### Problem details
Word for word, repeat every entry that appears below.

Entries taken from a collection:

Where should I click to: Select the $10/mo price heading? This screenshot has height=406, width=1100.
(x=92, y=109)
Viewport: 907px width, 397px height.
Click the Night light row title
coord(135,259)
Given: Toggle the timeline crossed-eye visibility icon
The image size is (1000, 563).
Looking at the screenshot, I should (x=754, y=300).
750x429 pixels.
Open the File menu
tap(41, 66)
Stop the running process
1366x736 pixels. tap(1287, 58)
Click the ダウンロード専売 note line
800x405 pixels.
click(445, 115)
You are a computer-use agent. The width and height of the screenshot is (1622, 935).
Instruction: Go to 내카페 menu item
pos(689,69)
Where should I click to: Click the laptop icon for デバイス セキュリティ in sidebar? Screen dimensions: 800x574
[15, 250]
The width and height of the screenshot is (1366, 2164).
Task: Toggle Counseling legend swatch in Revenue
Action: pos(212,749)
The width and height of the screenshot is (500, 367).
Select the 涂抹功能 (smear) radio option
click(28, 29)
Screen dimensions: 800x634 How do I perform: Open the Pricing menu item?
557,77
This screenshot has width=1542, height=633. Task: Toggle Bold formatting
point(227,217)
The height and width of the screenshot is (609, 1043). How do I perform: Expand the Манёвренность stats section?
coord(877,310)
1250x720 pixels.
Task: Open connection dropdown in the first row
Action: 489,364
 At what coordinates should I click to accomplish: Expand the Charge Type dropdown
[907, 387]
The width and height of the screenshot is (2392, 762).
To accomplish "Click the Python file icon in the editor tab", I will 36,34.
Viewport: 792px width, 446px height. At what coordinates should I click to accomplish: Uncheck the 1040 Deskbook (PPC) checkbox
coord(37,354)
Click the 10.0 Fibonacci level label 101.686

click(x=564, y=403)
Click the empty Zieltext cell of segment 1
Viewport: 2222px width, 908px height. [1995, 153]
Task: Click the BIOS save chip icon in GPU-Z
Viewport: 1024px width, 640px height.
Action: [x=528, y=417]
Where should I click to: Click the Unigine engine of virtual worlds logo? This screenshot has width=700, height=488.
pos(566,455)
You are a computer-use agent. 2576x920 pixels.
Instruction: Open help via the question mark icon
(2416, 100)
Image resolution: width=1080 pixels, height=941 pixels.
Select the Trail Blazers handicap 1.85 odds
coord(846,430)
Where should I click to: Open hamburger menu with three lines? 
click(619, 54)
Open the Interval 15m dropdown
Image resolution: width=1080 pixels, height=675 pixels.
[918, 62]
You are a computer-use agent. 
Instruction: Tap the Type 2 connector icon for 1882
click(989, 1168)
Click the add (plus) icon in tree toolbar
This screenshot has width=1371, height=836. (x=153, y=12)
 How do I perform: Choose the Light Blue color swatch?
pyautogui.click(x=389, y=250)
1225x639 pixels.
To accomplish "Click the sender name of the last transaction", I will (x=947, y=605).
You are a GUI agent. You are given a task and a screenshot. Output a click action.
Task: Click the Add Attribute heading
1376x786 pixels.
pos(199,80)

### Solved problem
Where should I click to: Select the $10/mo price heading? This screenshot has height=406, width=1100.
(x=92, y=109)
Viewport: 907px width, 397px height.
Click the Night light row title
coord(135,259)
Given: Toggle the timeline crossed-eye visibility icon
The image size is (1000, 563).
Looking at the screenshot, I should (x=754, y=300).
750x429 pixels.
Open the File menu
tap(41, 66)
Stop the running process
1366x736 pixels. tap(1287, 58)
Click the ダウンロード専売 note line
800x405 pixels.
click(445, 115)
You are a computer-use agent. The width and height of the screenshot is (1622, 935).
Instruction: Go to 내카페 menu item
pos(689,69)
Where should I click to: Click the laptop icon for デバイス セキュリティ in sidebar? Screen dimensions: 800x574
[15, 250]
The width and height of the screenshot is (1366, 2164).
Task: Toggle Counseling legend swatch in Revenue
Action: pos(212,749)
The width and height of the screenshot is (500, 367).
Select the 涂抹功能 (smear) radio option
click(28, 29)
Screen dimensions: 800x634 How do I perform: Open the Pricing menu item?
557,77
This screenshot has width=1542, height=633. Task: Toggle Bold formatting
point(227,217)
The height and width of the screenshot is (609, 1043). How do I perform: Expand the Манёвренность stats section?
coord(877,310)
1250x720 pixels.
Task: Open connection dropdown in the first row
Action: 489,364
 At what coordinates should I click to accomplish: Expand the Charge Type dropdown
[907, 387]
The width and height of the screenshot is (2392, 762).
To accomplish "Click the Python file icon in the editor tab", I will 36,34.
Viewport: 792px width, 446px height. At what coordinates should I click to accomplish: Uncheck the 1040 Deskbook (PPC) checkbox
coord(37,354)
Click the 10.0 Fibonacci level label 101.686

click(x=564, y=403)
Click the empty Zieltext cell of segment 1
Viewport: 2222px width, 908px height. [1995, 153]
Task: Click the BIOS save chip icon in GPU-Z
Viewport: 1024px width, 640px height.
Action: [x=528, y=417]
Where should I click to: Click the Unigine engine of virtual worlds logo? This screenshot has width=700, height=488.
pos(566,455)
You are a computer-use agent. 2576x920 pixels.
Instruction: Open help via the question mark icon
(2416, 100)
Image resolution: width=1080 pixels, height=941 pixels.
Select the Trail Blazers handicap 1.85 odds
coord(846,430)
Where should I click to: Open hamburger menu with three lines? 
click(619, 54)
Open the Interval 15m dropdown
Image resolution: width=1080 pixels, height=675 pixels.
[918, 62]
You are a computer-use agent. 
Instruction: Tap the Type 2 connector icon for 1882
click(989, 1168)
Click the add (plus) icon in tree toolbar
This screenshot has width=1371, height=836. (x=153, y=12)
 How do I perform: Choose the Light Blue color swatch?
pyautogui.click(x=389, y=250)
1225x639 pixels.
To accomplish "Click the sender name of the last transaction", I will (x=947, y=605).
You are a GUI agent. You are given a task and a screenshot. Output a click action.
Task: Click the Add Attribute heading
1376x786 pixels.
pos(199,80)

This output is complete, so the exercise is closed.